Data to examine:
────────────────

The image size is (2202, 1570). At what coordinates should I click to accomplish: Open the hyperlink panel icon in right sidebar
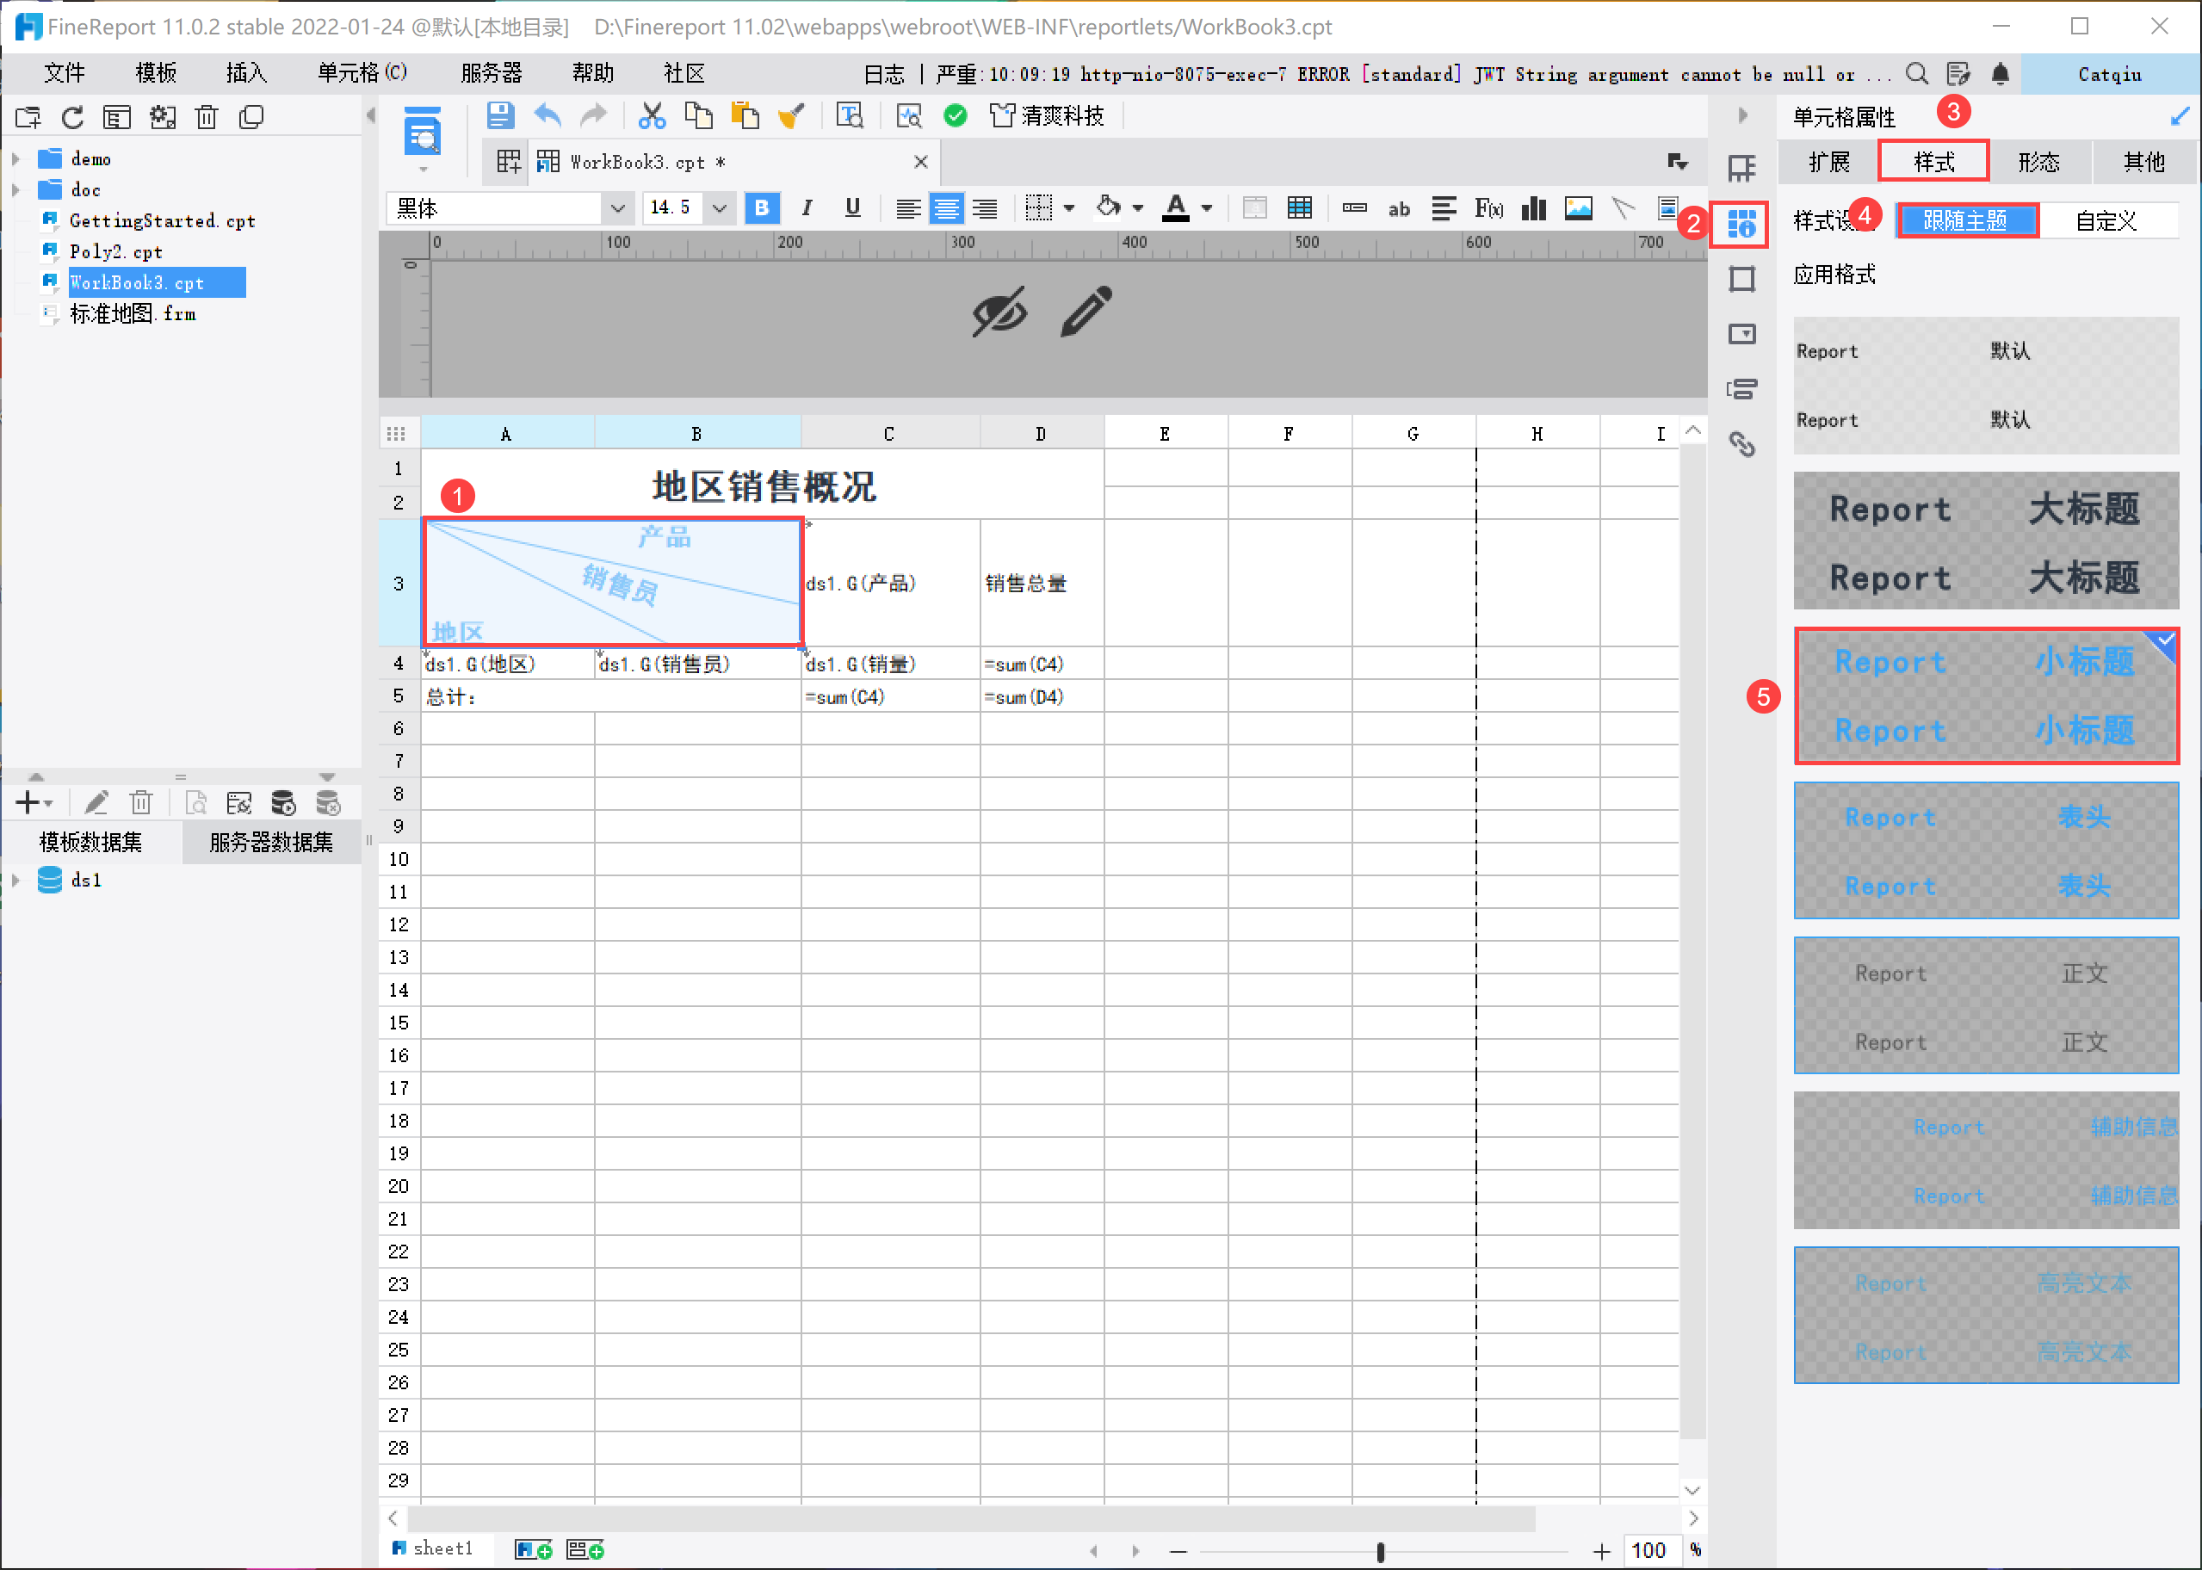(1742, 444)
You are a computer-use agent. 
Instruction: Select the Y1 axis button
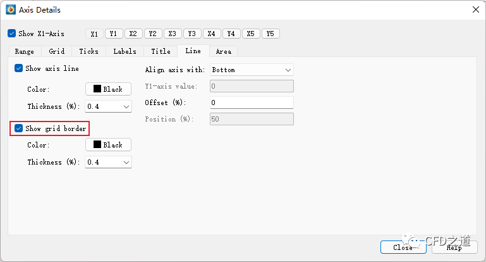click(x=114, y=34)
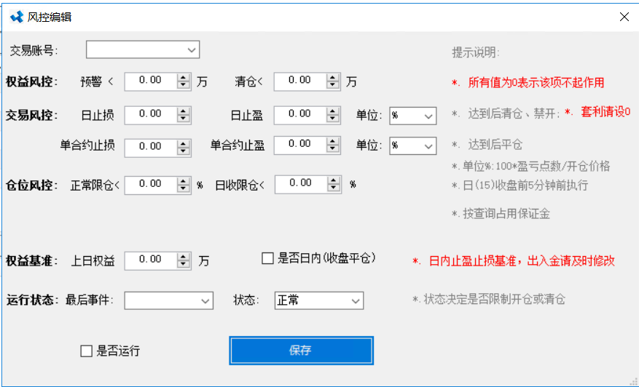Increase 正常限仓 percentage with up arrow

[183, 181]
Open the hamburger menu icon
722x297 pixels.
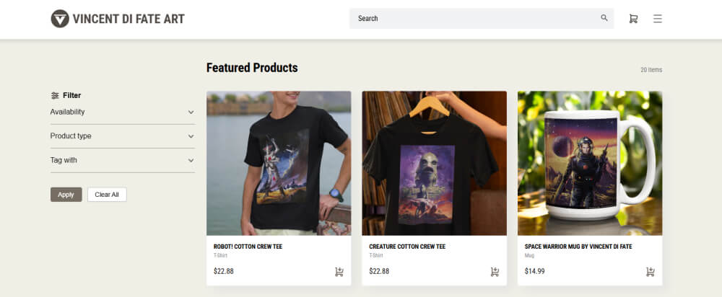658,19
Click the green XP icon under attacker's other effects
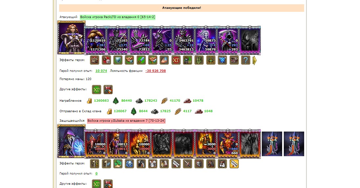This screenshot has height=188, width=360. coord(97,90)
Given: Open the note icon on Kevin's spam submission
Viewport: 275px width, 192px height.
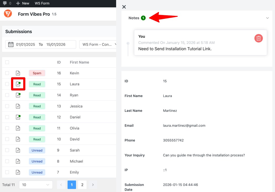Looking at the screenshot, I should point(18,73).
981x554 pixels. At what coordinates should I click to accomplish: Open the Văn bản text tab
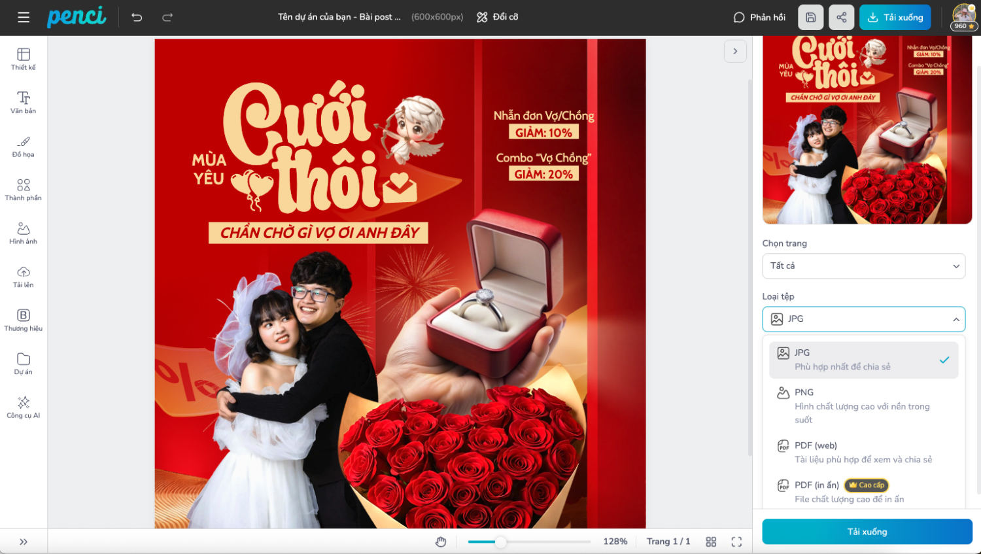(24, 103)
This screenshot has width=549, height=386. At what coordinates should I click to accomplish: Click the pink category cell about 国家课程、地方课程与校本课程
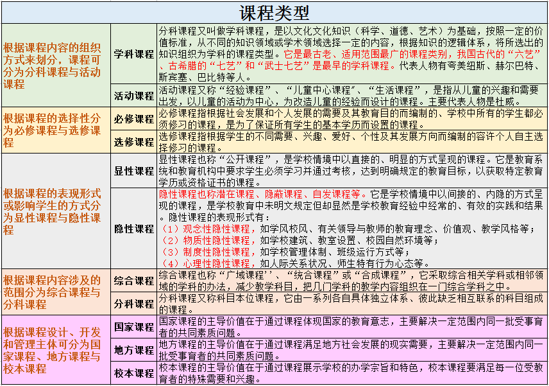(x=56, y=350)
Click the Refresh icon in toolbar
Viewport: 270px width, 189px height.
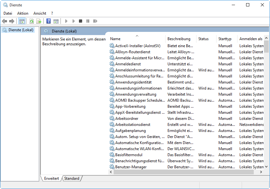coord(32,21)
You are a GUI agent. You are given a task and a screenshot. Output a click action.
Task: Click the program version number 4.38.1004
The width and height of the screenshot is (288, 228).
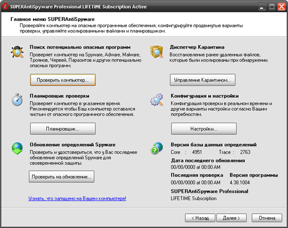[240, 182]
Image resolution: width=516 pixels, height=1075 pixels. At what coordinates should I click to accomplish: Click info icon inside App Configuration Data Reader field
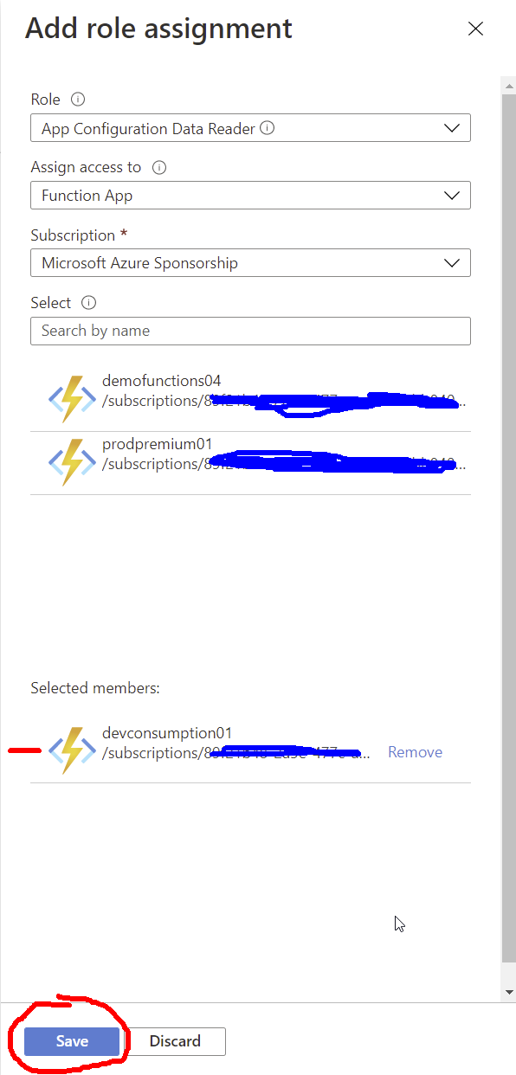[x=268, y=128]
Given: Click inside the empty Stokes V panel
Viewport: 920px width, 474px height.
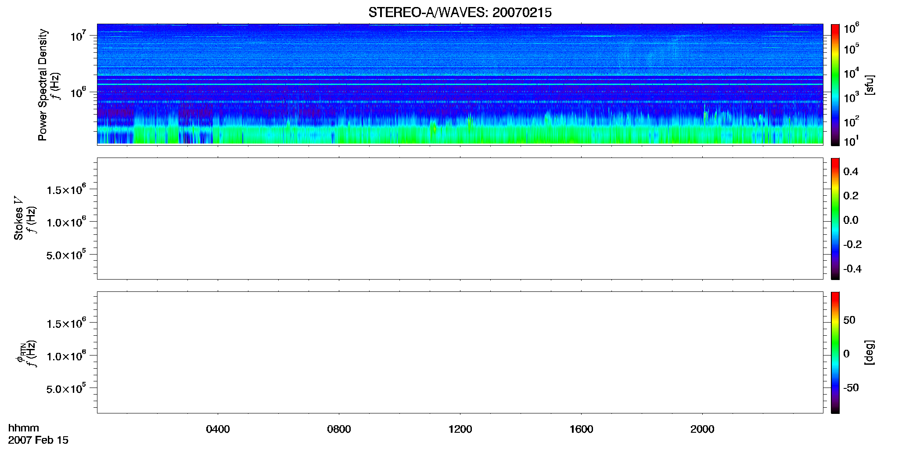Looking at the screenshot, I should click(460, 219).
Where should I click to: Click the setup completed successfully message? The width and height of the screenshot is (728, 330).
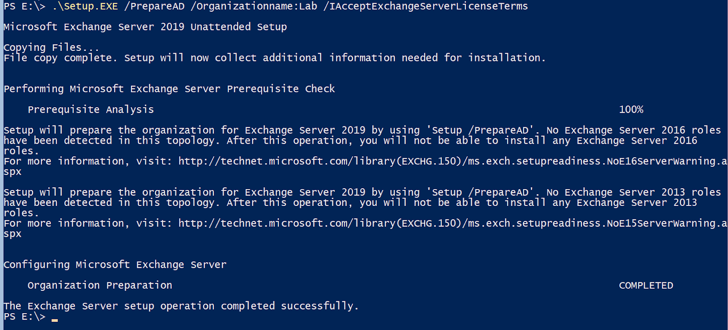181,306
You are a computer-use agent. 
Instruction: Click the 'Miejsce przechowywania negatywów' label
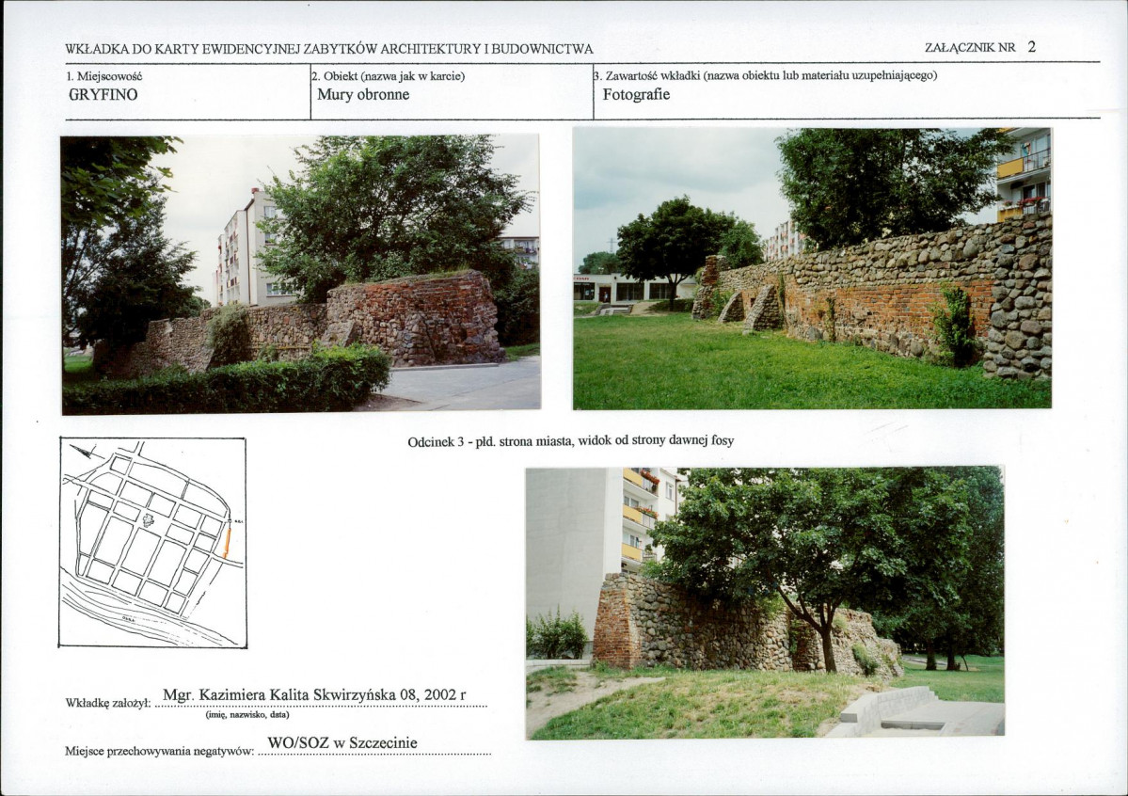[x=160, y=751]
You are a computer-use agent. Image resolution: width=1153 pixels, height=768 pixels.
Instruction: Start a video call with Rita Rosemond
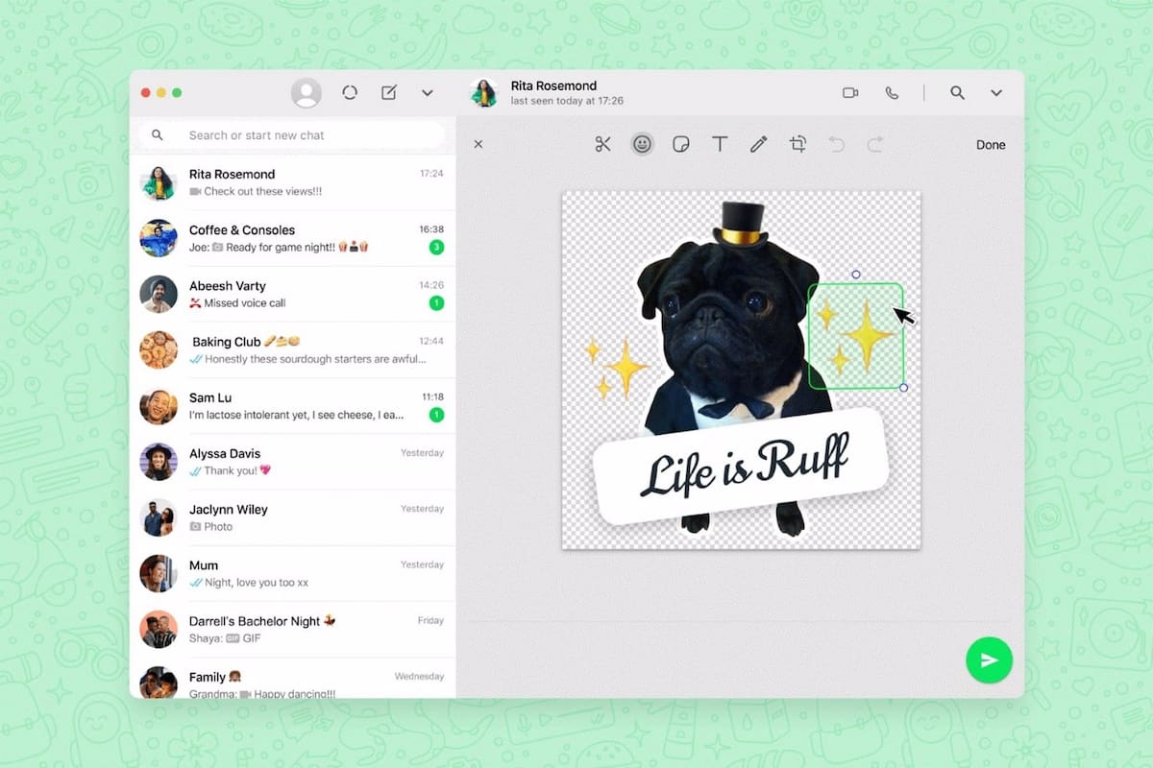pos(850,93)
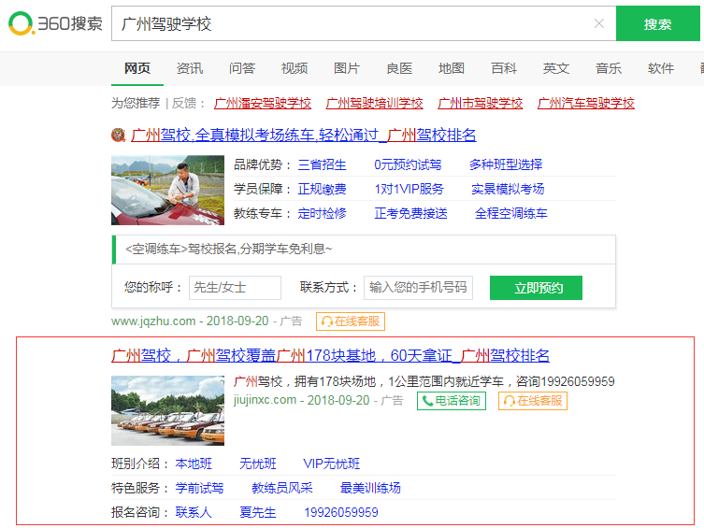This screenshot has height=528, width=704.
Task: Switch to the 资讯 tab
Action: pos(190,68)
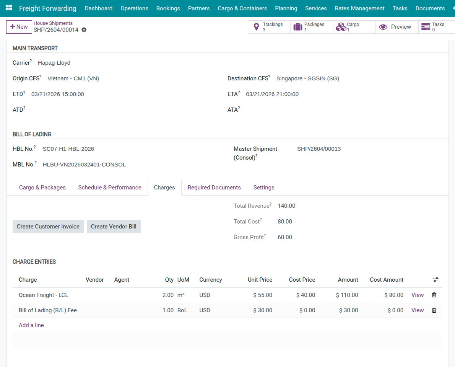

────────────────

Output, exactly and only: the line containing "Instruction: Start a", the last line of the listing above, and every line in between. Leave the pictures out.

Instruction: Start a video call with Rita Rosemond
pos(850,93)
This screenshot has height=528, width=704.
Task: Switch to the 资讯 tab
Action: pos(190,68)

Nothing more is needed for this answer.